It is the aim of this working group to provide a forum for discussion in the area of safety and security of computer and information systems in the German-speaking region, which is concerned with foundational research in and applications of formal or mathematically precise techniques in software engineering.

The development of safety- and security-critical systems is difficult. Many systems are designed and realised which exhibit severe shortcomings regarding safety or security, which sometimes enable spectacular failures or exploits.

The reason for this is, that on the one hand, mathematically precise definitions for basic notions of safety and security are still lacking or these definitions do not map immediately to the development context.

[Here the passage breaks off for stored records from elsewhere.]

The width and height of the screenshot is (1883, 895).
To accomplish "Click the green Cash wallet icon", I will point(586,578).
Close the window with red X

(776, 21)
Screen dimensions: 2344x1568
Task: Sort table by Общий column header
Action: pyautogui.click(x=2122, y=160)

On the other hand, established methods of software engineering support consideration of safety or security requirements only insufficiently.

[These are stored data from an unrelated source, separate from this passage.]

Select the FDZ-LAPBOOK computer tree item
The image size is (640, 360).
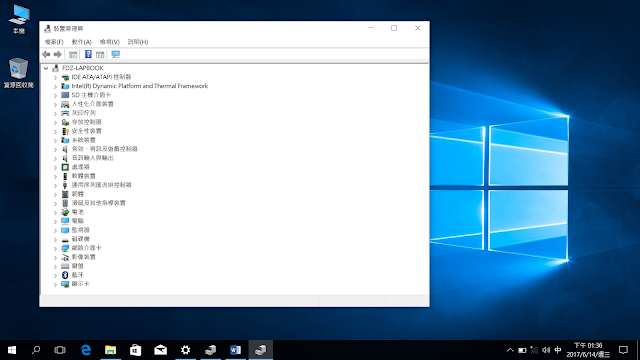[82, 68]
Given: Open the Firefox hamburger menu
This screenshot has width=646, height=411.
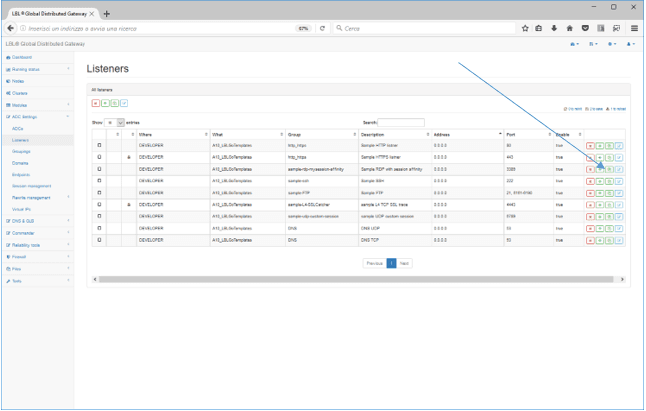Looking at the screenshot, I should coord(634,28).
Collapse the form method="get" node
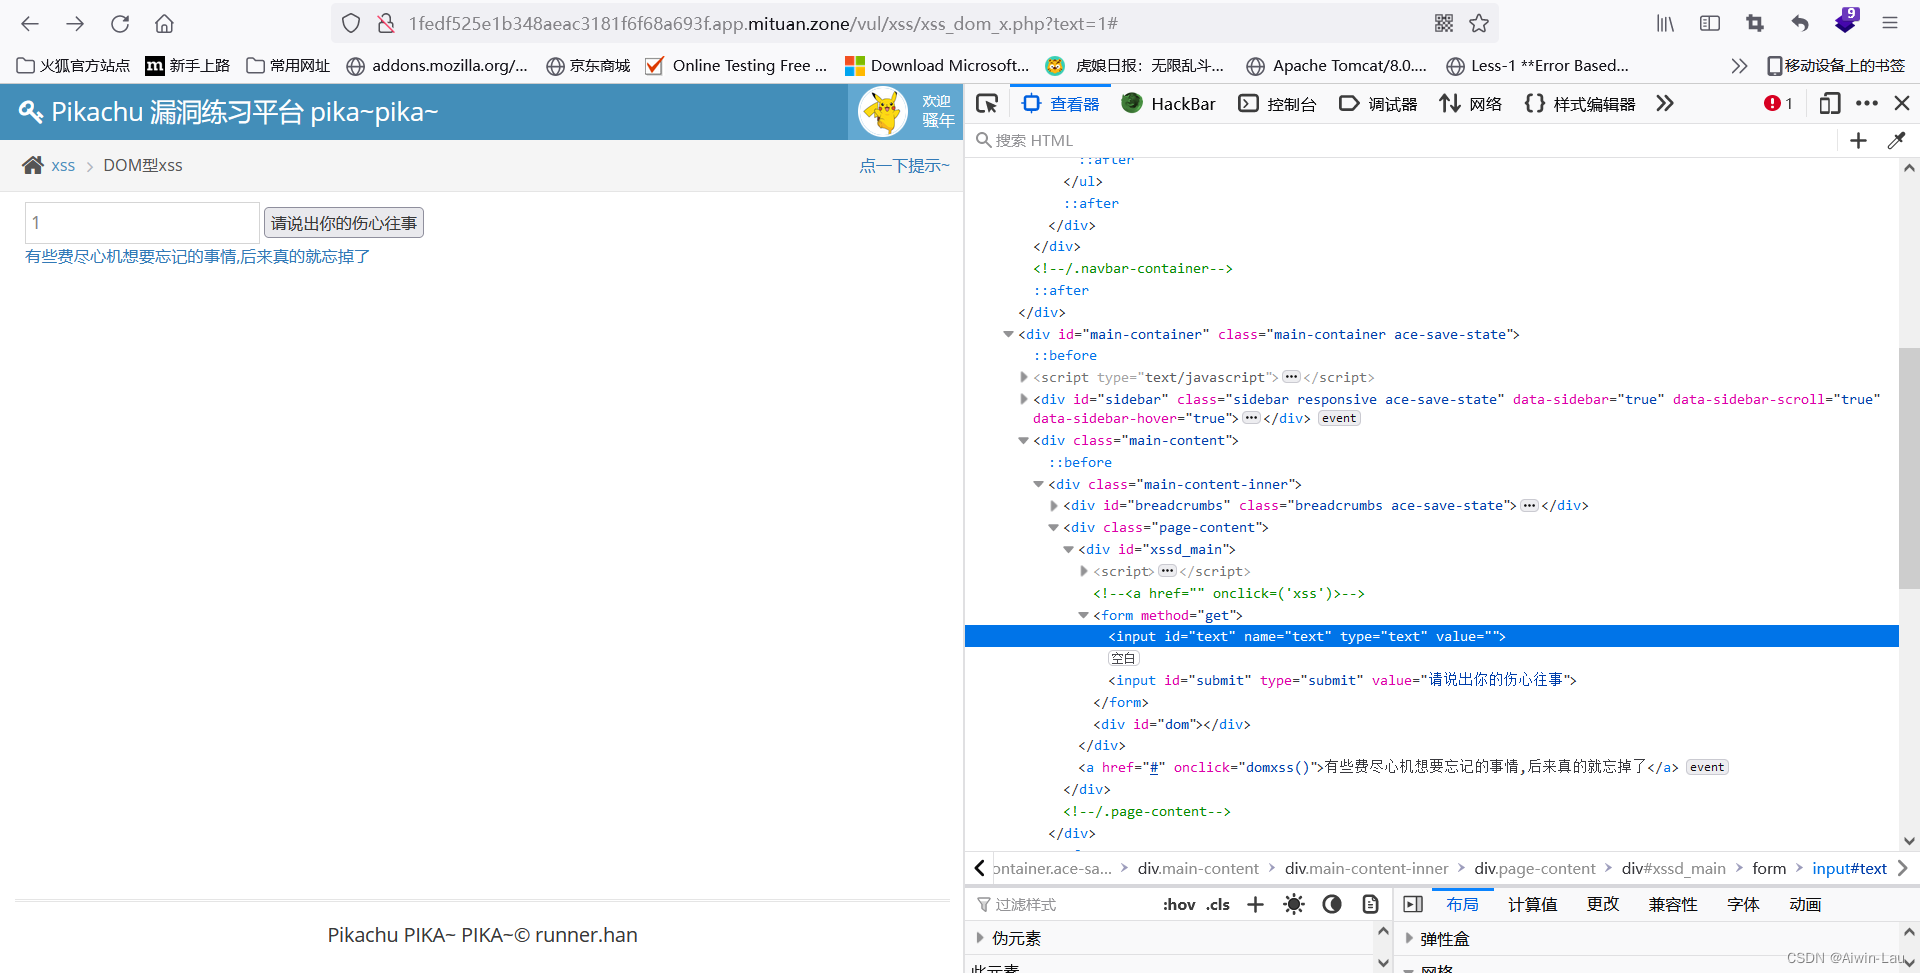This screenshot has width=1920, height=973. point(1083,616)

It is thus necessary to further the discussion about basic definitions, and to map these to notations and processes which support the development of safety- and security-critical systems.

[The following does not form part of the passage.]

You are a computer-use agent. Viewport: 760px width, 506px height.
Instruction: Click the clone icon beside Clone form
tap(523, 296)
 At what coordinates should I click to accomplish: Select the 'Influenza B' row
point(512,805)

Topics of interest of the working group include therefore:

 

  • the mathematical or logical founded definition of notions of safety and security
  • adjustment of techniques from safety-critical systems to the specific situation of security-critical systems (such as research regarding quantifiable measures of security)
  • the modelling and specifications of safety- and security-requirements, in particular using formal techniques
  • the formal specification of safety- or security-critical system partsthe design, the decomposition, and the composition of software-based systems with the systematic and demonstrable realisation of safety- or security-requirements
  • the mapping (or refinement) of safety- and security-properties to existing technologies and the investigation of related methodological problems
  • the development of verification techniques and methods to demonstrate safety and security properties of specifications or programs, also with support of tools such as theorem provers, model checkers or computer-aided-software-engineering tools
  • the investigation of the use test methods on the basis of formal models to demonstrate safety or security properties, in particular to generate test sequences from a specification to check safety- or security-relevant properties of an implementation
  • the integration of safety- and security-aspects in the practical development process, with use and adaption of industrially acknowleged methods, notations, and processes.

Of particular importance is the realisation that safety and security are holistic properties of systems. The discussion with the working group should thus encourage the exchange between experts of different specialisations and to contribute to a general understanding of the problem.